The figure below shows three objects. Two are shaped as hills, and although one has a height, h_1, (labeled as block A) and the other a height, h_2, (labeled as block B) they both have mass, M. The third is a small block with mass, m, initially placed on top of block A, and m = 1/5 M. Initially, block A is at rest, and block B has a velocity V_0 to the right. Then the small block slides off block A, moves toward the left, collides with block B, and slides up the side of block B. If the small block comes to a rest at the top of block B and all three blocks are moving with the same velocity, V, after the collision, what is K_0/mg Delta h, where K_0 is the initial energy of Block B, and Delta h is the difference of the heights of block A and B? Be sure to express your answer as a number; it should have no variables in it. You may assume that all surfaces are frictionless so that energy is conserved, and that the small block remains in contact with block A as the small block slides down it.

Solution

Initial total energy = 1/2*M*Vo^2 + (M/5)*g*h1

Initial momentum = M*Vo

Final total energy = 1/2*(M + M/5)*V^2 + 1/2*M*V^2 + (M/5)*g*h2

= 11/10*M*V^2 + (M/5)*g*h2

Final momentum = (M + M/5)*V + M*V = 11/5 *MV

Equating both momentums:

M*Vo = 11/5 * MV

or Vo = 11/5 *V

Equating both energies:

1/2*M*Vo^2 + (M/5)*g*h1 = 11/10*M*V^2 + (M/5)*g*h2

1/2*M*Vo^2 = 11/10*M*V^2 + (M/5)*g*(h2 - h1)................eqn1

1/2*M*(11/5)^2 V^2 = 1.1*M*V^2 + (M/5)*g*(h2 - h1)
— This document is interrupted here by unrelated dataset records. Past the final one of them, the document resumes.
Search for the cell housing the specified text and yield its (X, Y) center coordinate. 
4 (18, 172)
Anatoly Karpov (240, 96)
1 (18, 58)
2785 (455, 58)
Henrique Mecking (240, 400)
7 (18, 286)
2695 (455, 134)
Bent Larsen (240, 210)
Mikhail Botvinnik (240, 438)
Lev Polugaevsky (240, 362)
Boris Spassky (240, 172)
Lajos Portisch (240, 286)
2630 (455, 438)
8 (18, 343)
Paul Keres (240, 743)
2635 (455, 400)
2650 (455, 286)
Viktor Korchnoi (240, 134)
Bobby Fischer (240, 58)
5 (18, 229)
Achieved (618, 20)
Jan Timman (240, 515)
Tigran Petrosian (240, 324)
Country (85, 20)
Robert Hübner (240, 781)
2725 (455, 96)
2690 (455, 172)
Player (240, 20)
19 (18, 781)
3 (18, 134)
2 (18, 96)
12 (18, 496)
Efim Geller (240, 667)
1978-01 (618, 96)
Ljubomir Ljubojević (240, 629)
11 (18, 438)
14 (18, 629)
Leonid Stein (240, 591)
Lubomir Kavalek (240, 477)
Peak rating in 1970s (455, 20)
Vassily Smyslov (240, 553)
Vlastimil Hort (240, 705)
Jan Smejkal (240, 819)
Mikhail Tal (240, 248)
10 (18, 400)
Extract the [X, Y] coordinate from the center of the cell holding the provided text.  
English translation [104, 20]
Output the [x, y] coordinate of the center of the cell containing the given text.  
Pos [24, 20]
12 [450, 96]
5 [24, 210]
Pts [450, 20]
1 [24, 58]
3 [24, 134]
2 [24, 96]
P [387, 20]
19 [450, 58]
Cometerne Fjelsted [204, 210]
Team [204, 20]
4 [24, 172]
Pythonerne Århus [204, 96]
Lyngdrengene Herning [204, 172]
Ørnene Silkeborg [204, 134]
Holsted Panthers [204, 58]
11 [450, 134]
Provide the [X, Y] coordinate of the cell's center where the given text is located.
1/2*(11/5)^2 V^2 = 1.1*V^2 + (1/5)*g*(h2 - h1)

1/2*(11/5)^2 V^2 = 1.1*V^2 + (1/5)*g*(h2 - h1)

6.6*V^2 = g*(h2 - h1)

V^2 / (g delta h) = 1/6.6............eqn2

Rewriting eqn1 as

Ko = 11/10*M*V^2 + (m*g*delta h)

Dividing both sides by m*g*delta h

Ko / (mg delta h) = (1.1*M*V^2) / (m*g*delta h) + 1

= (1.1*5*V^2) / (g*delta h) + 1

= 5.5/6.6 + 1......(from eqn2)

= 11/6 = 1.833333